The Christmas festivities are a yearly-milestone celebrated by countless Roman Catholics around the world. This religious holiday is not only a time for spiritual reflection, but also a time to enjoy one’s family and friends. In an increasingly materialistic world which tends to focus priorities more on mass marketed displays rather than human warmth and emotions, certain traditional customs are becoming more important in order for us to continue to value the cultural heritage prevalent during such holidays as Christmas-time.
Each country has its own particular ways of celebrating Christmas, and Malta is no exception. Christmas is a very important time for the people of Malta and Gozo, and, apart from wishing each other ‘Il-Milied it-Tajjeb’ (Happy Christmas), most Maltese tend to follow a number of particular traditions which are at the core of our own culture.
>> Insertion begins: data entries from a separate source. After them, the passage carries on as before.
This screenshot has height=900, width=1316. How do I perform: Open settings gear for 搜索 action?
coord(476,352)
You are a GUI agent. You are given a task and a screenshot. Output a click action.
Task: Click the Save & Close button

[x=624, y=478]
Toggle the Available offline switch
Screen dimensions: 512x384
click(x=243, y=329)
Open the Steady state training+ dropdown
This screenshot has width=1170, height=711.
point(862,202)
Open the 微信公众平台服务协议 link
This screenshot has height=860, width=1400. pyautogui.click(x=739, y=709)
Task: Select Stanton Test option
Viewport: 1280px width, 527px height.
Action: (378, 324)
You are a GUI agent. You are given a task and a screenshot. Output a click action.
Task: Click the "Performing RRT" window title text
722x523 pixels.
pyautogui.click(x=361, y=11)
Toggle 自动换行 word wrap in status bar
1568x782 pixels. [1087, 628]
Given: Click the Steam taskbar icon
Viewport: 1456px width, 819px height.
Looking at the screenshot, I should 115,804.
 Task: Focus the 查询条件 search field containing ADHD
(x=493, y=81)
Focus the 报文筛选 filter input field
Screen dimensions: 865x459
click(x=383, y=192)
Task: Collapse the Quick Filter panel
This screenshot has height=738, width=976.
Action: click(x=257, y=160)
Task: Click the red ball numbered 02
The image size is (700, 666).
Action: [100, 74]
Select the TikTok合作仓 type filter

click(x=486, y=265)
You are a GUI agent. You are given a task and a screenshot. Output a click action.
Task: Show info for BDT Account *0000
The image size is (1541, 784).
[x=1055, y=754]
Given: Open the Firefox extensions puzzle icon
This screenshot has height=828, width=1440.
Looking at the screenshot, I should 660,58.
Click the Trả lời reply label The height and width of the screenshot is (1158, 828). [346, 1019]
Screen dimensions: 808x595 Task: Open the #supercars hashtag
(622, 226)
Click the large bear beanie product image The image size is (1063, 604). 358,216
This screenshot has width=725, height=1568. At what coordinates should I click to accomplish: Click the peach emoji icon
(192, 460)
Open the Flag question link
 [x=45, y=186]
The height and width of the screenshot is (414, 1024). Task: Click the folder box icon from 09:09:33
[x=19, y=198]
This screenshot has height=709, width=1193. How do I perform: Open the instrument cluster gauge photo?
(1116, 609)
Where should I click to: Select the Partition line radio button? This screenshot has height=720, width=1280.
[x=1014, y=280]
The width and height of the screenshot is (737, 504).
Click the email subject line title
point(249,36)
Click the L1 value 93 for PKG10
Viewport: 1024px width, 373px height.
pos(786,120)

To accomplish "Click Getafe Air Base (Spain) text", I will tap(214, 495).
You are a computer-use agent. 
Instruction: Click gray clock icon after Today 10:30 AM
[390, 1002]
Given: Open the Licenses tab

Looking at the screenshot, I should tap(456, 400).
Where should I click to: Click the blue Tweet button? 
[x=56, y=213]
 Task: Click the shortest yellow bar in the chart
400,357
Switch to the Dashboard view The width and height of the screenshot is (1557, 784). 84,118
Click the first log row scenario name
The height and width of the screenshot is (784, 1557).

- Midnight Mass – The sermon service at Midnight on Christmas Eve is a typical staple of the Maltese way of celebrating this feast. Perhaps the climax of the mass is the so-called ‘Sermon of the Child’ (il-Priedka tat-Tifel), where a boy or girl usually aged between 7 and 10 years old is chosen to deliver a special prayer or message she or he would have practiced beforehand. Needless to be said, the child’s parents and family would be proudly awaiting their child’s speech. Following Midnight Mass, it is usual for there to be a children’s procession in every town and village, whereby the children carry and follow a statue of baby Jesus through the village streets carrying lamps and singing Christmas carols. This tradition first began in the 1920s and it was introduced by the religious organisation known as the MUSEUM.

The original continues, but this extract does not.